> **Task description**:
All of the data is to be set down again without any alteration.

> **Data records**:

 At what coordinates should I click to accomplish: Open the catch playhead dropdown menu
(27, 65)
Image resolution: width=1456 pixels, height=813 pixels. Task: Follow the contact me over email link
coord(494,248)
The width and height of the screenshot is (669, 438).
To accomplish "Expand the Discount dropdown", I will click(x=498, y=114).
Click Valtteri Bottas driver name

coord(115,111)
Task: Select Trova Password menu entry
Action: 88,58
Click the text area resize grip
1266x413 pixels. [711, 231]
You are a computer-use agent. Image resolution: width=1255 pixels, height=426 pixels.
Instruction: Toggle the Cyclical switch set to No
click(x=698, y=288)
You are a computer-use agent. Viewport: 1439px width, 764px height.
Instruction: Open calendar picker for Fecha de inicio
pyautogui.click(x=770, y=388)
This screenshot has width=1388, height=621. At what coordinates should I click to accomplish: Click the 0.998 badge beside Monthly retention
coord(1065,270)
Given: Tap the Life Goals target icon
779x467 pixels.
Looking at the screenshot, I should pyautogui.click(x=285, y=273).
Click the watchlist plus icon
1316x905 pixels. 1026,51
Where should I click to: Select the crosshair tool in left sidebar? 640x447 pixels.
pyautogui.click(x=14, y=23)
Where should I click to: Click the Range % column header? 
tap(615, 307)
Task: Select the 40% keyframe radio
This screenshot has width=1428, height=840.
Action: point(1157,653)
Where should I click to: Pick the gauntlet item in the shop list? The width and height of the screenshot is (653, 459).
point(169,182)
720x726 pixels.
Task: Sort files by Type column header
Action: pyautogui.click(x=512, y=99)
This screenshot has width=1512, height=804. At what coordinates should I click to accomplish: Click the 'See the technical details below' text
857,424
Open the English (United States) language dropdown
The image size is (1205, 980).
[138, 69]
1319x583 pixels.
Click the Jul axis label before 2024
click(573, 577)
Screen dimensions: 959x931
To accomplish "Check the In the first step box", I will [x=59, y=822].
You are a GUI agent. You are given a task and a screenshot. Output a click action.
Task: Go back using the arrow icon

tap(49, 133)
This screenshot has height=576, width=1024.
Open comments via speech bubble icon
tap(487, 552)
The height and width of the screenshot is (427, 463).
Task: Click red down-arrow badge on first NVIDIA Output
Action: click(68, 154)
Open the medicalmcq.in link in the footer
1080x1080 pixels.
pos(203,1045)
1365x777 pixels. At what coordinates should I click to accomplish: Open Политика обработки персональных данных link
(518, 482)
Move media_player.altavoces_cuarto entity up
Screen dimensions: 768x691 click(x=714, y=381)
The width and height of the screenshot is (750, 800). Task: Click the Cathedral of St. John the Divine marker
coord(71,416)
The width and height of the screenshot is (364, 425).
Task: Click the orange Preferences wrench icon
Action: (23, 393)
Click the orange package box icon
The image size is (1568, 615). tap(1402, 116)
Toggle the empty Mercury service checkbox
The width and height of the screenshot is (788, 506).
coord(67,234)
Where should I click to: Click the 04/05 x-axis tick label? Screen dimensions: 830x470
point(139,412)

> **Solution to the exercise**:
 At what coordinates should I click to accomplish: Open the catch playhead dropdown menu
(27, 65)
Image resolution: width=1456 pixels, height=813 pixels. Task: Follow the contact me over email link
coord(494,248)
The width and height of the screenshot is (669, 438).
To accomplish "Expand the Discount dropdown", I will click(x=498, y=114).
Click Valtteri Bottas driver name

coord(115,111)
Task: Select Trova Password menu entry
Action: 88,58
Click the text area resize grip
1266x413 pixels. [711, 231]
You are a computer-use agent. Image resolution: width=1255 pixels, height=426 pixels.
Instruction: Toggle the Cyclical switch set to No
click(x=698, y=288)
You are a computer-use agent. Viewport: 1439px width, 764px height.
Instruction: Open calendar picker for Fecha de inicio
pyautogui.click(x=770, y=388)
This screenshot has width=1388, height=621. At what coordinates should I click to accomplish: Click the 0.998 badge beside Monthly retention
coord(1065,270)
Given: Tap the Life Goals target icon
779x467 pixels.
Looking at the screenshot, I should pyautogui.click(x=285, y=273).
Click the watchlist plus icon
1316x905 pixels. 1026,51
Where should I click to: Select the crosshair tool in left sidebar? 640x447 pixels.
pyautogui.click(x=14, y=23)
Where should I click to: Click the Range % column header? 
tap(615, 307)
Task: Select the 40% keyframe radio
This screenshot has width=1428, height=840.
Action: point(1157,653)
Where should I click to: Pick the gauntlet item in the shop list? The width and height of the screenshot is (653, 459).
point(169,182)
720x726 pixels.
Task: Sort files by Type column header
Action: pyautogui.click(x=512, y=99)
This screenshot has width=1512, height=804. At what coordinates should I click to accomplish: Click the 'See the technical details below' text
857,424
Open the English (United States) language dropdown
The image size is (1205, 980).
[138, 69]
1319x583 pixels.
Click the Jul axis label before 2024
click(573, 577)
Screen dimensions: 959x931
To accomplish "Check the In the first step box", I will [x=59, y=822].
You are a GUI agent. You are given a task and a screenshot. Output a click action.
Task: Go back using the arrow icon

tap(49, 133)
This screenshot has height=576, width=1024.
Open comments via speech bubble icon
tap(487, 552)
The height and width of the screenshot is (427, 463).
Task: Click red down-arrow badge on first NVIDIA Output
Action: click(68, 154)
Open the medicalmcq.in link in the footer
1080x1080 pixels.
pos(203,1045)
1365x777 pixels. At what coordinates should I click to accomplish: Open Политика обработки персональных данных link
(518, 482)
Move media_player.altavoces_cuarto entity up
Screen dimensions: 768x691 click(x=714, y=381)
The width and height of the screenshot is (750, 800). Task: Click the Cathedral of St. John the Divine marker
coord(71,416)
The width and height of the screenshot is (364, 425).
Task: Click the orange Preferences wrench icon
Action: (23, 393)
Click the orange package box icon
The image size is (1568, 615). tap(1402, 116)
Toggle the empty Mercury service checkbox
The width and height of the screenshot is (788, 506).
coord(67,234)
Where should I click to: Click the 04/05 x-axis tick label? Screen dimensions: 830x470
point(139,412)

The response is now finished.